Приход отца Евдокима окрылил её: он поп, человек учёный и наверное откроет ей тайну вещей книги. И было маленько боязно: не отняли бы часом…
Она усадила гостей за стол и поставила перед ними капусты пластовой в деревянной расписной миске и отрезала по ломтю хлеба.
– Кушайте во здравие, гости дорогие…
– А винца чарочки не найдётся для меня, грешного? – заискивающе подъехал отец Евдоким. – Уж больно прозяб я…
– Ты знаешь, отец, что этого я добра никогда не держу… – строго повела Алёна бровью. – Не взыщи…
– Ну, что ж тут будешь делать? На нет и суда нет… Поддерживай, Петра, раб Божий…
В молчании быстро справились с капустой. Алёна подала каши с маслом постным и поставила на стол большой ковш квасу. На шестке скворчала уже яишенка с луком.
– Ну, вот и слава Тебе, Господи… – проговорил отец Евдоким, вытирая руки о столешник и добродушно рыгая. – Много ли человеку надо?
Он держал здесь себя просто, без своих обычных вывертов, – так, попик, каких тысячи…
– Ну, а что у вас в народе слышно, Алёнушка? – спросил, он, опять благодушно рыгая. – О чём поговаривают, на что надеются люди Божий?
– Да как тебе сказать? – затруднилась Алёна. – О вере много спорят. Ну только у нас на новое народ не тянет, старинки больше все держатся. А так… ожидание большое. Все ждут, а чего – никто не знает. Ну, а которые серчают на поборы – прямо вот последнее из рук вырывают, ровно вот псы голодные, прости Господи. И которые жители к казакам подались, а другие и за Черту ушли…

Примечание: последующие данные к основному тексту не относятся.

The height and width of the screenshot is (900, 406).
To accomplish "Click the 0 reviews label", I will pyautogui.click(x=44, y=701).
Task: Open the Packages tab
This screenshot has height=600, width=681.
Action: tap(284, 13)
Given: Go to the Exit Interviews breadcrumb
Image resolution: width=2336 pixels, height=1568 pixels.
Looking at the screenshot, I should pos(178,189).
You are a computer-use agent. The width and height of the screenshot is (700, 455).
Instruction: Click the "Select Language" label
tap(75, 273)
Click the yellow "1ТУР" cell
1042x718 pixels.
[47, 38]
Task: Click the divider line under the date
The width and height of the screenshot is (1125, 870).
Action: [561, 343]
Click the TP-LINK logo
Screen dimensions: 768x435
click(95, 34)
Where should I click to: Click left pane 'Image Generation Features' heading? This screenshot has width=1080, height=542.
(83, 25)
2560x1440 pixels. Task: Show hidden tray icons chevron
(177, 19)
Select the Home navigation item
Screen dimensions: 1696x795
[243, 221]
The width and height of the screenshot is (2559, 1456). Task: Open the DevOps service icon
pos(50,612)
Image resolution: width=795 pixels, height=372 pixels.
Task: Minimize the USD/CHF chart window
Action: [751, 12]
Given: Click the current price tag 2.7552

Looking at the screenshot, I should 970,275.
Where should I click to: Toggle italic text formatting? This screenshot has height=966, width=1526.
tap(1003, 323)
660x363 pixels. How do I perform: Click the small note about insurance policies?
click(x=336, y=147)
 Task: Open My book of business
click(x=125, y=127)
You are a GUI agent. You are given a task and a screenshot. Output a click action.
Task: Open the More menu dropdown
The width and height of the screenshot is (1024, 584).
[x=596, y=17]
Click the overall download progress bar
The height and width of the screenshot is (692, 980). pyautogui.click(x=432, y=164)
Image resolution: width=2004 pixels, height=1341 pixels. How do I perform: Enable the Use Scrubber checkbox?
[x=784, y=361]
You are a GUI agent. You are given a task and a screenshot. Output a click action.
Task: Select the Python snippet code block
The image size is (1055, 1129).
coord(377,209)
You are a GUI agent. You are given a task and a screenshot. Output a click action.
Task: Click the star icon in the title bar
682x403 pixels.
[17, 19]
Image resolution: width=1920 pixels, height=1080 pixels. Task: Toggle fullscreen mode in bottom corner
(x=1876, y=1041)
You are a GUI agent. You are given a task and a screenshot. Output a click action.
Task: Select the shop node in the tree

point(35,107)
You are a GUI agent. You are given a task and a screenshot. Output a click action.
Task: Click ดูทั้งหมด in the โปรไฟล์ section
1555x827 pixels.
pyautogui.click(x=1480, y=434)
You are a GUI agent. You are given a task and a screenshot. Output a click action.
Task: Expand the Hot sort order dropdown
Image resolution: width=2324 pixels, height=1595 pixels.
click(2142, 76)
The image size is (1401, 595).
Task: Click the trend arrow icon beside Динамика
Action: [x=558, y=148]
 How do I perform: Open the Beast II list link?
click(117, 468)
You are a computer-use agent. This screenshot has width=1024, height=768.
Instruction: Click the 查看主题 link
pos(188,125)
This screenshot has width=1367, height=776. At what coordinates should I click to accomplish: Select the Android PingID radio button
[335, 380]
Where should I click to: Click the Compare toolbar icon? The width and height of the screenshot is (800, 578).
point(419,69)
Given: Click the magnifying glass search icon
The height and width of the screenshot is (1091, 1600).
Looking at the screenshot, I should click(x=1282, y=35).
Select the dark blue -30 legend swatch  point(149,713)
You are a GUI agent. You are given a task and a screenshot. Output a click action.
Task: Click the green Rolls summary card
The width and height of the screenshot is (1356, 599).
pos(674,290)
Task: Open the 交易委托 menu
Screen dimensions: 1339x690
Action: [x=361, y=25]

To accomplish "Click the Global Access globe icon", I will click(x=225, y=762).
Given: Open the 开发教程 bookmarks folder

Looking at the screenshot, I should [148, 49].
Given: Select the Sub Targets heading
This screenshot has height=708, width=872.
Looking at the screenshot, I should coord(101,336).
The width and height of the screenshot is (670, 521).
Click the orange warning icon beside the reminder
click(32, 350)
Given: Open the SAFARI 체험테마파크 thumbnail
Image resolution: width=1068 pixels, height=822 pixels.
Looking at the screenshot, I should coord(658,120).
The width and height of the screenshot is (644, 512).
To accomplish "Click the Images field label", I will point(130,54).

– Ну, а пытала ли, чего вы-де, сироты, ждете? – глядя на неё своими горячими глазами, сказал Пётр. – Какого спасения и от кого ожидаете?
– Прямо не пытала, знамо дело, а так всё больше вокруг да около… – отвечала Алёна. – Нет, они и сами путём не знают, как там и что… А только все облегченья ждут, лутчей жизни… – вдруг решительно прибавила она. – Устали, тягостно…
– Града настоящего не имамы, но грядущего взыскуем… – задумчиво проговорил отец Евдоким, и его двойное лицо вдруг всё согрелось. – Буди, Господи, буди – не дай пропасть людям Твоим!..
В небе стало расчищать. За лесами запылала багряная заря, и от неё в сумрачной избёнке всё стало багровым: и лица людей, и печь большая, и венички трав. И в глазах красные точки загорелись. И чем-то тайным овеяло насторожившиеся души.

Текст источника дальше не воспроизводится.